**Set task**
Please repeat the records word for word, starting at the line that contains "28200 45 (223, 1271)" and stopping after the line that contains "38973 20 (223, 1363)".

**Data provided**

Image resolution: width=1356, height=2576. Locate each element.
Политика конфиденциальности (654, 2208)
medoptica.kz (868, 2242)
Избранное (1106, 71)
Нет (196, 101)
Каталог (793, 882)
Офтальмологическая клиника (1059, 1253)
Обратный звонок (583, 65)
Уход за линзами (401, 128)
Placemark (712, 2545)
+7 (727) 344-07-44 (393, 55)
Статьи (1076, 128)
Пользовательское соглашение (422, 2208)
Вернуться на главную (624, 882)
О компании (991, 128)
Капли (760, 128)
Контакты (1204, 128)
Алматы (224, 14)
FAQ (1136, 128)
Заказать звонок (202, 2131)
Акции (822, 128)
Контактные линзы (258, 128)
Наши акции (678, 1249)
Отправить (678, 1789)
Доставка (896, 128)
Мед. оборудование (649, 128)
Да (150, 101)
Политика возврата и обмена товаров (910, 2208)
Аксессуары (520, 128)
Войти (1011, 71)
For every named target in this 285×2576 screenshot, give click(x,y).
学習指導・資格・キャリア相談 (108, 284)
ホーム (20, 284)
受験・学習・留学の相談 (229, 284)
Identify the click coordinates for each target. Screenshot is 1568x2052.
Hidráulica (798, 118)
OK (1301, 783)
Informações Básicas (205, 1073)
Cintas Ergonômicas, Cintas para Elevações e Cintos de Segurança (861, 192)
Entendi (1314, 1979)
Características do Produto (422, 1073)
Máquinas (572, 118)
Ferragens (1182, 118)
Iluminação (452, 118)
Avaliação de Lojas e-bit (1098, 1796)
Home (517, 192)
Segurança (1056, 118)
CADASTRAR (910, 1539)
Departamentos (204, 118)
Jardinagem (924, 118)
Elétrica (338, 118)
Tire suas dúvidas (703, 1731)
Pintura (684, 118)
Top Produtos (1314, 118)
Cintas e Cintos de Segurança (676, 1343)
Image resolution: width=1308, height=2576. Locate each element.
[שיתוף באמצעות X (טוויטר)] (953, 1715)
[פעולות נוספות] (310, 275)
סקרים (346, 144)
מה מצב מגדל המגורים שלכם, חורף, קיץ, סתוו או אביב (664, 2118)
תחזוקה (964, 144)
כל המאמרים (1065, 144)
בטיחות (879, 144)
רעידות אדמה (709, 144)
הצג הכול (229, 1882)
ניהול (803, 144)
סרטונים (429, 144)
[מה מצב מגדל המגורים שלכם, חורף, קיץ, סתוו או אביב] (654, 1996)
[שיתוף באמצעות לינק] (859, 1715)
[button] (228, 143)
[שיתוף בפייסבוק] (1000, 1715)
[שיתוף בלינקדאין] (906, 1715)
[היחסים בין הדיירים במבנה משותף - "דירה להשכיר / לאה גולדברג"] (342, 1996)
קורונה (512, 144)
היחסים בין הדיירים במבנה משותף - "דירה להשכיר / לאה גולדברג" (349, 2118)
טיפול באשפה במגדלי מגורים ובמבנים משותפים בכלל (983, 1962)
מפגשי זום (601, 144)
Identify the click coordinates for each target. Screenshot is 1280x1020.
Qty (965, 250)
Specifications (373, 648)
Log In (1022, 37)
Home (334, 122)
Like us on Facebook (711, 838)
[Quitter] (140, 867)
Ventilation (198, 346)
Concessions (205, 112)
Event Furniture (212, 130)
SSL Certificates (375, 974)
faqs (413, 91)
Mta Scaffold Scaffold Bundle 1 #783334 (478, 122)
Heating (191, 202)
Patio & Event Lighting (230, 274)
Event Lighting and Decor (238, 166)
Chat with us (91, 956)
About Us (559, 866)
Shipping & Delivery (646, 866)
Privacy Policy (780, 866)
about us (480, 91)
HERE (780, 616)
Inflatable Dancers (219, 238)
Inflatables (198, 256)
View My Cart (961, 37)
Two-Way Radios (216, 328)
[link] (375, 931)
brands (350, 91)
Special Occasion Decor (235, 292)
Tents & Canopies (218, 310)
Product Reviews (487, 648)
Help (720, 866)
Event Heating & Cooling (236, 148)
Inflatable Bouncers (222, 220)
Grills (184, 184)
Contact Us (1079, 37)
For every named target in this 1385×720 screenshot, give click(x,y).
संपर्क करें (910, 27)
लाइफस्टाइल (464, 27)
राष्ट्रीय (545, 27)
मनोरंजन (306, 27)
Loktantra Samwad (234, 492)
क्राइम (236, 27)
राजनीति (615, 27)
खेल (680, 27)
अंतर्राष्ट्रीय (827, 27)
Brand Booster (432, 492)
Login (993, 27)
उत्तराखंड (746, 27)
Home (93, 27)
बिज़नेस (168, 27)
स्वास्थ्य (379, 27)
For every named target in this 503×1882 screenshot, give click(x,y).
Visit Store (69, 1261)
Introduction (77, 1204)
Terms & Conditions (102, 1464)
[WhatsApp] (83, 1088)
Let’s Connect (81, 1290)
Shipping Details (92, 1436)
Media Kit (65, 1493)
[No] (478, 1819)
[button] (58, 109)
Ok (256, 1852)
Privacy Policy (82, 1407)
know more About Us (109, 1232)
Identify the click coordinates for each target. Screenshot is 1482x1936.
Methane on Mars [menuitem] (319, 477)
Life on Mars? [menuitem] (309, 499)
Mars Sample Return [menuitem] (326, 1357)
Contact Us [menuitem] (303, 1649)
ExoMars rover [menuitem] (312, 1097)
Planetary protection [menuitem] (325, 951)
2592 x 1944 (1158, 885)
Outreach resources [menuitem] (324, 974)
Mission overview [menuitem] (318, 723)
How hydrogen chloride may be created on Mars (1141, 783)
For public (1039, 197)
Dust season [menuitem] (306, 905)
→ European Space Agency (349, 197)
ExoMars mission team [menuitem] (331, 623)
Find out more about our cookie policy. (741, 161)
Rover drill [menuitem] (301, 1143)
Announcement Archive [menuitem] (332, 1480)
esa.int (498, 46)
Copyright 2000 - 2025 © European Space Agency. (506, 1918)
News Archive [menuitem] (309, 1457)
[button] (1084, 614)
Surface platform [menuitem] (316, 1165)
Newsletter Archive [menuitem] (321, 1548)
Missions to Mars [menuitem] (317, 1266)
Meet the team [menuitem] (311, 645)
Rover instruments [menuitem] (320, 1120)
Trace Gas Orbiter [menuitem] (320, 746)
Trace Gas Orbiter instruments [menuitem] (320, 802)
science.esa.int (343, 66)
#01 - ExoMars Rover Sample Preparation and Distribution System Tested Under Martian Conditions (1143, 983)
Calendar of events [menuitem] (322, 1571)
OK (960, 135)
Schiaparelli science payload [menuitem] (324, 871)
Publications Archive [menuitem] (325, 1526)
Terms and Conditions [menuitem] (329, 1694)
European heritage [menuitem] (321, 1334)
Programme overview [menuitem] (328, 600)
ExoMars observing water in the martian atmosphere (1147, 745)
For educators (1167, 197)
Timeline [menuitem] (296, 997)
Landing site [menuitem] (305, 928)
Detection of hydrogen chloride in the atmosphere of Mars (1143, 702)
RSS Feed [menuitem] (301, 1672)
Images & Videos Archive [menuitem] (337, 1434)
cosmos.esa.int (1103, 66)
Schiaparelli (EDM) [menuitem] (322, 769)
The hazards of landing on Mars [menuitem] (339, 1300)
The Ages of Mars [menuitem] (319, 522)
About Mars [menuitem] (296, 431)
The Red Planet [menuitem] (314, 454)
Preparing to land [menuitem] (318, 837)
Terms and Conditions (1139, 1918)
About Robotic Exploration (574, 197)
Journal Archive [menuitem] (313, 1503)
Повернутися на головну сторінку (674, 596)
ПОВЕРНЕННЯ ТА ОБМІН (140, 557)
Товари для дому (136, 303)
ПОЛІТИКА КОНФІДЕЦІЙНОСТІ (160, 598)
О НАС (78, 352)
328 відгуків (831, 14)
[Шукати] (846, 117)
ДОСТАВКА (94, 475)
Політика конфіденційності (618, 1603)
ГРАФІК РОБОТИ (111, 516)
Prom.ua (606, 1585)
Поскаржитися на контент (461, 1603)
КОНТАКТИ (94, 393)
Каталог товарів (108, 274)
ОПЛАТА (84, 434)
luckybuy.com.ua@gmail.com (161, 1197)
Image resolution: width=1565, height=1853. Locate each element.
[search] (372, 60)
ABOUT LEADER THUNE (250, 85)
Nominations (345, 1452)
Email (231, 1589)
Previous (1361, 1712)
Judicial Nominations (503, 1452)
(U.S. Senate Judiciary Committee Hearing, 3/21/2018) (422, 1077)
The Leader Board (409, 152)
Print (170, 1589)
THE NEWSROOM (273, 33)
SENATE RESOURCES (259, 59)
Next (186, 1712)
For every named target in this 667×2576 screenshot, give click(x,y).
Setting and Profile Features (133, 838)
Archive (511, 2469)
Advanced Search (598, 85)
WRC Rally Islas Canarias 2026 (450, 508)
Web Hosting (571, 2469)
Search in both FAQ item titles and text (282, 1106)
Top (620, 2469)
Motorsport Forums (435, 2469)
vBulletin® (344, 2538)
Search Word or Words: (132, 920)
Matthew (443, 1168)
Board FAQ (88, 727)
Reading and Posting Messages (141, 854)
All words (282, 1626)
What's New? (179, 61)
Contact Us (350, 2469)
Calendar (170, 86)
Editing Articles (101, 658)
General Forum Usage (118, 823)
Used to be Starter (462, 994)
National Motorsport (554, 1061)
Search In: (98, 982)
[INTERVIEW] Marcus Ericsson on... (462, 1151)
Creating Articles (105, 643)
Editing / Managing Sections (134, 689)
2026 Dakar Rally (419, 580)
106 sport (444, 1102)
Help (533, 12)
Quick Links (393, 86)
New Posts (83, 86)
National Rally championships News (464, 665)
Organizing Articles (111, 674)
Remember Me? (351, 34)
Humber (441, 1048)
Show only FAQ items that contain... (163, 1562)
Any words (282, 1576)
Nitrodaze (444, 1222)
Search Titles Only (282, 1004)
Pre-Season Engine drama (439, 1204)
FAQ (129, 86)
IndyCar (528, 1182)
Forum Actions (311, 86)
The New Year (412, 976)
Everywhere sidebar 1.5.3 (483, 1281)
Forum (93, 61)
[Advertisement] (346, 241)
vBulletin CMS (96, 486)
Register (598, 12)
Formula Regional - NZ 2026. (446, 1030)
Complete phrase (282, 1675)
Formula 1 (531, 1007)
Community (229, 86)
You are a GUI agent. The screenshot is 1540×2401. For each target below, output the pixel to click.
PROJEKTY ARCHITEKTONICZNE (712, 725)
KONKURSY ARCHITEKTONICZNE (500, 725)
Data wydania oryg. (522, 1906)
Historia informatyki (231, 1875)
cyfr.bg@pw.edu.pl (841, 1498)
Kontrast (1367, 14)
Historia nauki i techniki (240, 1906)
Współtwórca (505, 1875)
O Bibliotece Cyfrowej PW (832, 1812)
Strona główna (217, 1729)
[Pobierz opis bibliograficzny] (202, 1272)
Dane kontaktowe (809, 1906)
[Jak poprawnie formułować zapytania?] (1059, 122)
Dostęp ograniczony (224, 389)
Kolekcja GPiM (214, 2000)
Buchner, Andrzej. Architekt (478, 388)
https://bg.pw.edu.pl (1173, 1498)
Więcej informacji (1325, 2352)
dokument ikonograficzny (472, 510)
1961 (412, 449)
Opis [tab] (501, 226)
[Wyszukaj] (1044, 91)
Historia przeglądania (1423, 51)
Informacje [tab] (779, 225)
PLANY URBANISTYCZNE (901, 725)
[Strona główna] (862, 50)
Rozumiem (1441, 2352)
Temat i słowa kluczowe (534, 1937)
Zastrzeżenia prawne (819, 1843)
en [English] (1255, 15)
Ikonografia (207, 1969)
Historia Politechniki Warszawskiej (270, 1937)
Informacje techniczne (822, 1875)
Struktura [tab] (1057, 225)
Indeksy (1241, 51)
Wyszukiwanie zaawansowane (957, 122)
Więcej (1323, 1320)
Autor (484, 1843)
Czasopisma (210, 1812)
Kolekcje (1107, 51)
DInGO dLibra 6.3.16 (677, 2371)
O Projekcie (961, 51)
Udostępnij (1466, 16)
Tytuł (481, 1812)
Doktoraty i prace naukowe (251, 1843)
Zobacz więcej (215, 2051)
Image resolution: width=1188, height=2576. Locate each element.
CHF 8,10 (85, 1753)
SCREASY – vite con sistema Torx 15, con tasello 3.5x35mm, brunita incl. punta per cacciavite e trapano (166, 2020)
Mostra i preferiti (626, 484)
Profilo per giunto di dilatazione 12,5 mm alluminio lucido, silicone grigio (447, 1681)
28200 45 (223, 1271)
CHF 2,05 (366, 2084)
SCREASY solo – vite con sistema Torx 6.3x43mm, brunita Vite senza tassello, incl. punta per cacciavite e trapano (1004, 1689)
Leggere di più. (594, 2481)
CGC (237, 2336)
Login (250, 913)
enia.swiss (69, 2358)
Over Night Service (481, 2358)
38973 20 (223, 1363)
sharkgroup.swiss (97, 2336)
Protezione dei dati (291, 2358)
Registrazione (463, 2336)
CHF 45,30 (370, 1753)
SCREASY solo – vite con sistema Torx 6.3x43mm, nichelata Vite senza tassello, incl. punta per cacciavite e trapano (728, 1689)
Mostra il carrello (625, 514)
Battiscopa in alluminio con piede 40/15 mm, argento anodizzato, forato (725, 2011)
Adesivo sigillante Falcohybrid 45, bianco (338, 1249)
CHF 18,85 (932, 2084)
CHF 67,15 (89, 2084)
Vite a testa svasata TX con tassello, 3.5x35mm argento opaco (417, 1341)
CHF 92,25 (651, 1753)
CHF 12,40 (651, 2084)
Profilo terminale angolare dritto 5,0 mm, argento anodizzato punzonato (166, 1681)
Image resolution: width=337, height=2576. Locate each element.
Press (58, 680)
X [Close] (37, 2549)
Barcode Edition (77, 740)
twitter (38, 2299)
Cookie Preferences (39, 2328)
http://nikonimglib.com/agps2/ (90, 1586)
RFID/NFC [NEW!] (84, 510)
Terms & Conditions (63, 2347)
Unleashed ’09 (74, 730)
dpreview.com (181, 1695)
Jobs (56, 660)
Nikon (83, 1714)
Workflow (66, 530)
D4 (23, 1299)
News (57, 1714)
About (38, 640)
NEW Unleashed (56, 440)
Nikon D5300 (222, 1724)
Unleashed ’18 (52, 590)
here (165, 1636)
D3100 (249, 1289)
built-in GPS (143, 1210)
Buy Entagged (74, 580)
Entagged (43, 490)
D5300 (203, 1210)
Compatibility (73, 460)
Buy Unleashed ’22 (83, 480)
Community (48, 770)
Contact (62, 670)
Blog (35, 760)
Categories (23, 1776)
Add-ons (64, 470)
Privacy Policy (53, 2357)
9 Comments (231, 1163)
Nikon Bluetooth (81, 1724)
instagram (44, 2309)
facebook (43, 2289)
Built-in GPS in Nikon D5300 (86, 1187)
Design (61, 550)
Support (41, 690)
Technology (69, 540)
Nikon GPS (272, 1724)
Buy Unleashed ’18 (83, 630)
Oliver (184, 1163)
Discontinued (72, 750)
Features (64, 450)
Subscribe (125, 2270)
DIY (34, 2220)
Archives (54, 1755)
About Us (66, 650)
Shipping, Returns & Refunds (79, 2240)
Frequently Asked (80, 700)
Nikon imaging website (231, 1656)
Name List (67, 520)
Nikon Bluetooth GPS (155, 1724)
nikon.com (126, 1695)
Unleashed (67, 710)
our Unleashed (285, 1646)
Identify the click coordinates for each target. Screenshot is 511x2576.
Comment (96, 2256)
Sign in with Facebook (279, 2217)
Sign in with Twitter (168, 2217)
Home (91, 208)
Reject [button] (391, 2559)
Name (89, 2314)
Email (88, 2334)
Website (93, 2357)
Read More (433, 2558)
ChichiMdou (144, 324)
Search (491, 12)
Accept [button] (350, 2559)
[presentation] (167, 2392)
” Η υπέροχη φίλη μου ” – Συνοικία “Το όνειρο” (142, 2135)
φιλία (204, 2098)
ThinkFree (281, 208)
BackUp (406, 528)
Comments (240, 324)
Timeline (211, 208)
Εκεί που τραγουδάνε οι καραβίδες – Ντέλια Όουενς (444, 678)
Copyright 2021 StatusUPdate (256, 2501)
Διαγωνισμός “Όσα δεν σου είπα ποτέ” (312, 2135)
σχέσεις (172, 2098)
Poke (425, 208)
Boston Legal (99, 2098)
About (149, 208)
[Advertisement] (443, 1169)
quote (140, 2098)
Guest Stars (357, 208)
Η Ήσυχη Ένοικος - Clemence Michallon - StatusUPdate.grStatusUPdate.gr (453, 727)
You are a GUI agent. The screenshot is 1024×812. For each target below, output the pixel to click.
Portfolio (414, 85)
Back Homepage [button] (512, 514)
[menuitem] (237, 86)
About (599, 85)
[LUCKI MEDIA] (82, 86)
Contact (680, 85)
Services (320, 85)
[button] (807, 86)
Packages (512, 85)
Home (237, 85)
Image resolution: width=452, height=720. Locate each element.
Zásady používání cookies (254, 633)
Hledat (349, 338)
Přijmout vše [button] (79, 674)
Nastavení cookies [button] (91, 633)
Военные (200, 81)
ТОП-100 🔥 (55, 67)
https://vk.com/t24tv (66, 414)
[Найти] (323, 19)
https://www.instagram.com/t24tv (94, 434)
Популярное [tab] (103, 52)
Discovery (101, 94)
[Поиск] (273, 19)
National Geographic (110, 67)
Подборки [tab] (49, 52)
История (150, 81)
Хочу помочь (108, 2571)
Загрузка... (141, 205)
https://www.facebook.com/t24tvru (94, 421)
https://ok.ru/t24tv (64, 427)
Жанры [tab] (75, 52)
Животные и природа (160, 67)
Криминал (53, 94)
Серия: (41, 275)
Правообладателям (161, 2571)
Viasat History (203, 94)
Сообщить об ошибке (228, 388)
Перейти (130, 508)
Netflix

**Solution**
28200 45 (223, 1271)
CHF 2,05 (366, 2084)
SCREASY solo – vite con sistema Torx 6.3x43mm, brunita Vite senza tassello, incl. punta per cacciavite e trapano (1004, 1689)
Leggere di più. (594, 2481)
CGC (237, 2336)
Login (250, 913)
enia.swiss (69, 2358)
Over Night Service (481, 2358)
38973 20 (223, 1363)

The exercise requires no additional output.